Learning to forgive a painful past
Deline man recalls the TB epidemic

Terry Halifax
Northern News Services

DELINE (Nov 01/99) - When sickness came North, treatment went south and often, so did many of the patients. Some came back and other didn't.

Deline resident Morris Neyelle said when the tuberculosis epidemic swept through the North, patients were rounded up and treated like animals.

His mother, Jane, was in treatment in Fort Simpson before flying south to Edmonton. She told him of life in the infirmary in Simpson.

"Sometimes if I was alone with her, she would cry about it -- about the way the Grey Nuns would treat her and the people, just because they were natives," he said. "They treated our people like dogs and that's what pisses me off."

Jane trusted the church and the advice of the nuns, so she went without question, Morris recalled.

"In those days they didn't know," he said. "The Dene people trusted the Catholics with their whole heart ... it always bothered me the way they treated her."

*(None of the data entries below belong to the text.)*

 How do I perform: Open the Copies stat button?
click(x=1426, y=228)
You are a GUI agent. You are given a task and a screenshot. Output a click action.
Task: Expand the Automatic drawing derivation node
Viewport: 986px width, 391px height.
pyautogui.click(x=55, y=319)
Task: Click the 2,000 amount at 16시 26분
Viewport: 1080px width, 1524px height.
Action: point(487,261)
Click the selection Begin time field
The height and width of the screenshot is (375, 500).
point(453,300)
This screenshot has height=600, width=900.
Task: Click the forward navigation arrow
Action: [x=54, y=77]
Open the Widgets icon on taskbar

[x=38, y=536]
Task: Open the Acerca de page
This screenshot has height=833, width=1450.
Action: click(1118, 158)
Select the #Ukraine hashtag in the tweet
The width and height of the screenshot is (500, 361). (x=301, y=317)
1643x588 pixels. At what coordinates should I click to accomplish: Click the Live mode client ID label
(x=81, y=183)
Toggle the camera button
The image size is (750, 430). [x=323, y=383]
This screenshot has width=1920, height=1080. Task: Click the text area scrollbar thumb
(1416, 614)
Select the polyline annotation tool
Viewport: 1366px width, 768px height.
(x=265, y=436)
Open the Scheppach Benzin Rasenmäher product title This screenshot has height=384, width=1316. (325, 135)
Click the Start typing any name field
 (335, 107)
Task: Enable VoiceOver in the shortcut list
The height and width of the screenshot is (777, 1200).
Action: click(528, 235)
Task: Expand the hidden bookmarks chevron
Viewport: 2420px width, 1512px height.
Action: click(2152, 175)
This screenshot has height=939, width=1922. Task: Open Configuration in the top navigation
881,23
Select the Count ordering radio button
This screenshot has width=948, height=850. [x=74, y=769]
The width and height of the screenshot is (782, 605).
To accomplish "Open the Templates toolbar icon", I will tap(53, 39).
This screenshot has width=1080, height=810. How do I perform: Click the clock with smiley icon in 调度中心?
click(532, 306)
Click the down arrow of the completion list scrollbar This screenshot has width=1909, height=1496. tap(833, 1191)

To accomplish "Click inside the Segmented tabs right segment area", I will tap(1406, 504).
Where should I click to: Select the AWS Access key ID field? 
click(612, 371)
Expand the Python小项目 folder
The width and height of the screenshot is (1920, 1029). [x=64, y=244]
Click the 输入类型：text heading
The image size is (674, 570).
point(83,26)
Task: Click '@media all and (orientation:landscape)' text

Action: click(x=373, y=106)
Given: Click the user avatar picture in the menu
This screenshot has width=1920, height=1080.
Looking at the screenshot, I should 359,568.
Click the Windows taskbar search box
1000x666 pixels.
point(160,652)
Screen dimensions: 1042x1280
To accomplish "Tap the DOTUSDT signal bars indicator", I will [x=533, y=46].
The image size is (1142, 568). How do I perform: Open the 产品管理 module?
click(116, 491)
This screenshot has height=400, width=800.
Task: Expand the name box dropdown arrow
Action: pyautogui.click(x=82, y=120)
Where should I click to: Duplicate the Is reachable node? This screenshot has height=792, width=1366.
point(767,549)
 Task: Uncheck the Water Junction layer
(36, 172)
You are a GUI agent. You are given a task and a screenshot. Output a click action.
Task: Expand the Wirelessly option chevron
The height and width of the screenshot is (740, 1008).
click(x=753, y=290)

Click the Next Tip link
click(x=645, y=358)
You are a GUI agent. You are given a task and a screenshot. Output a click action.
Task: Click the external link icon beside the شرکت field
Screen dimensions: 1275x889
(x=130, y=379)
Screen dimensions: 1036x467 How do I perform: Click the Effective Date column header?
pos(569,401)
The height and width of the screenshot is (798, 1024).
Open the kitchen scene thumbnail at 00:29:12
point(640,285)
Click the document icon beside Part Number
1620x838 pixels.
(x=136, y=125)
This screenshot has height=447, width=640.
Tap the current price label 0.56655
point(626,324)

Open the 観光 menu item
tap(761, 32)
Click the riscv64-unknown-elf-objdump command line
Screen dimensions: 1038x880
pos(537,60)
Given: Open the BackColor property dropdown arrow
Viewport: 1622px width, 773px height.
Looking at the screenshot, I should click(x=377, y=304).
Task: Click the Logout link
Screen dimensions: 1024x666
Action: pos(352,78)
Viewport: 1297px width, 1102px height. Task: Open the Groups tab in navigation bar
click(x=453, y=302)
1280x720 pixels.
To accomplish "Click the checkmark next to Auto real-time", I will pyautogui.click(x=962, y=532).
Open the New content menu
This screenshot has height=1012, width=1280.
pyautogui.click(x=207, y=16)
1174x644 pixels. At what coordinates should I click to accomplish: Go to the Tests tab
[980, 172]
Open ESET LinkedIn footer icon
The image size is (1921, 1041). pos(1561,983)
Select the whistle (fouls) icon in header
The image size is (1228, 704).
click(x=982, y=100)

While his mom was taken away, Morris and his brother were left to fend for themselves, until again, the church intervened.

"When they took her, I was six and Charlie was 12. My dad was working in Inuvik, on the new school," he recalled. "Charlie and I were left here as orphans, so they sent us off to residential school in Aklavik."

He said the two were worried if they would ever see their parents or Deline again.

"I was always wondering where our parents were and no one would tell us," he said.

Meanwhile, his mother was admitted to the Fort Simpson infirmary, where she told him the food served was rotten and sometimes infested with maggots. If the patients wouldn't eat the food, they weren't given any more.

"They wouldn't serve the next meal until they ate that one," he said. "Because of that, people died -- they starved to death."

"She said there was a certain lady from Fort Liard, who was so upset from the food, she wouldn't eat it, she would just slam it on the floor," Morris said.

When his father learned of Jane's treatment, he prepared a package of food and a letter demanding better treatment for his ailing wife.

"He wrote a nasty letter to that doctor and sent a bag of Dene food," he said. "They spread out a cloth and laid all this food out on it -- clean, fresh food; dry meat and fish."

"When they saw that, they were cooking for her every day and in one week, she gained 11 pounds," he added.

His father's efforts to help his wife didn't end there, Morris said.

"They made a plan to get her out of there," Morris said. "One morning, the doctor came in and said, 'We have good news for you Jane, you're going to a hospital in Edmonton.'"

Morris said that to Jane, this was not exactly good news. She would be going farther away from her home and her family; she didn't know what to expect in Edmonton and she worried she might be treated worse than she was in Simpson.

When the day came to leave, she left her sick bed for the first time since she'd arrived in Simpson.

"She stayed on that bed for 10 months, she never put her foot on the ground once," Morris said. "The first step she took on solid ground, she cried."

He said that once in Edmonton, his mother was relieved and started to feel better than she had in months.

"The next morning on a plate there was bacon and eggs," he said. "As soon as she saw that, she said she knew she would live."

As she gained her weight and health back, and after 18 months, Jane returned home to Deline and so did the boys.

Despite the treatment of his mother, his brother and himself at the hands of the Grey Nuns, the priests, the residential school and the hospital this man holds no real grudge.

He says his real peace came from absolution.

"Forgiveness is the biggest thing you can do for yourself," Morris said and smiled.

"Time will tell," Morris said. "When judgement day comes, they will have to answer for that."